▸ **PROBLEM SET**
A. Retype, word for word, everything from "In addition to" down to "of Marriage Act." in the article on same-sex marriage and taxes.
B. According to the article on same-sex marriage and taxes, how much did Windsor pay in federal estate taxes on her spouse's estate?

▸ **GIVEN TEXT**
╔══
The word “equality” has become a mainstay of media headlines over the past several weeks as the issue of same-sex marriage has reached the Supreme Court.
Like most compelling human interest stories, the financial ramifications of the legislation have mostly managed to miss the cut on the editing board. Many same-sex couples will find that “equality” comes with a price, especially if there is also equality between a couple’s respective paychecks.
That price comes in the form of higher taxes.
Couples with relatively equal incomes who file their taxes jointly face the potential of what is commonly referred to as the marriage penalty. This happens because the total tax rate increases to a percentage level that the filers would have missed had they filed independently.
Many may consider this a trivial point in a much greater debate. However, United States v. Windsor, the Defense of Marriage Act case recently heard by the Supreme Court actually arose from a tax challenge. The case is one of the most paramount issues being considered by the justices.
Windsor and her partner married in 2007. While the marriage was recognized by her state, it was not recognized by the federal government. Her spouse then died and left her estate to Windsor. In her capacity as administrator of her spouse’s estate, Windsor was forced to pay $360,000 in federal estate taxes on the inheritance because she was not qualified for the marriage exemption under federal law.
Windsor would have owed no taxes if the government had recognized the union as a marriage as spouses are granted an exemption to the estate tax.
In addition to the estate tax exemption, same-sex couples are also currently excluded from other federal benefits given to heterosexual married couples such as Social Security and Medicare payments for spouses. All of that would change should the Supreme Court strike down the Defense of Marriage Act.
Higher income taxes could be a small price to pay in the minds of same-sex marriage advocates, but it emphasizes the complicated nature of government policy changes to marriage laws.
Current estimates suggest that an influx of same-sex joint filers would not necessarily be a big win for the IRS. Reports from the Congressional Budget Office suggest that same-sex marriage filings would likely be revenue neutral or raise insignificant revenue if the IRS began recognizing them.
Other reports suggested it actually represented a revenue loss for the Treasury long term. That’s because while the would be government would be potentially collecting more from joint filers, they would also be forced to provide same-sex couples new benefits.
╚══
▸ **INFORMATION PROVIDED**
╔══
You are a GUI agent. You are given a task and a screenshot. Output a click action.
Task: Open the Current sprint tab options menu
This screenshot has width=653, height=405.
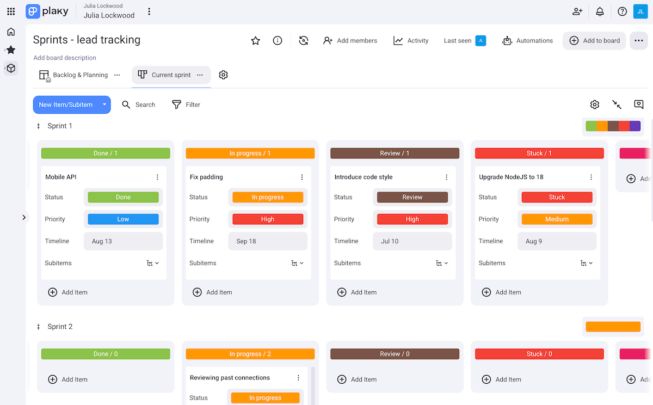(200, 75)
╚══
▸ **OUTPUTS IN ORDER**
A.
In addition to the estate tax exemption, same-sex couples are also currently excluded from other federal benefits given to heterosexual married couples such as Social Security and Medicare payments for spouses. All of that would change should the Supreme Court strike down the Defense of Marriage Act.

B. $360,000.